Our Team Moms paid for our players and coaches to go see the new football movie, Woodlawn, last night!!! WOW!!! Reminiscent of the theme of Remember The Titans, this movie explored the racial tension in Alabama in the early ’70’s and how a Fellowship of Christian Athletes leader came into the turmoil and brought about reconciliation and transformation on the team, in the school, and throughout the city of Birmingham, AL. The football footage is very good and the portrayal of former University of Alabama (and NFL stars) Tony Nathan and Jeff Rutledge is well-done.

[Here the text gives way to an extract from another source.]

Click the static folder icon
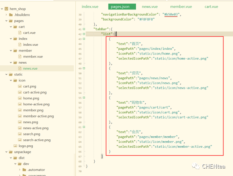Image resolution: width=233 pixels, height=176 pixels. [11, 74]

It brought back memories for this Old Ball Coach and my early days in coaching. I started my coaching career as an assistant coach in 1971. Though our part of Virginia had desegregated in the mid 60’s, there were still the issues involved in two separate groups of people coming together to form a cohesive unit. Our staff did a good job of melding the two and by 1975, we had a formidable team. Not to say that there weren’t problems but… I’ve always felt that the military and sports teams have always “led the way” in bringing people together. Why? Because positions are earned by your performance on the field. Secondly, because teamwork, loyalty and unity are hallmarks of successful teams.

These qualities are still evident today in well-run organizations. When players understand that the best man is going to play and that cooperation, hustle and loyalty are expected— NO… demanded!— kids will respond. It’s the parent who thinks that his participation in the game-field Paint Crew or being president of the Booster’s Club is going to get his son special privileges… he’s the one creating problems.

This is why it is so important, head coaches, to have a detailed “Player/Parent Policy Sheet” (check out my book!) that explains how you’re going to conduct your program. When situations come up (and they will!), you have it written down. If you don’t have a preseason parent meeting now, you need to have one before you start your next season.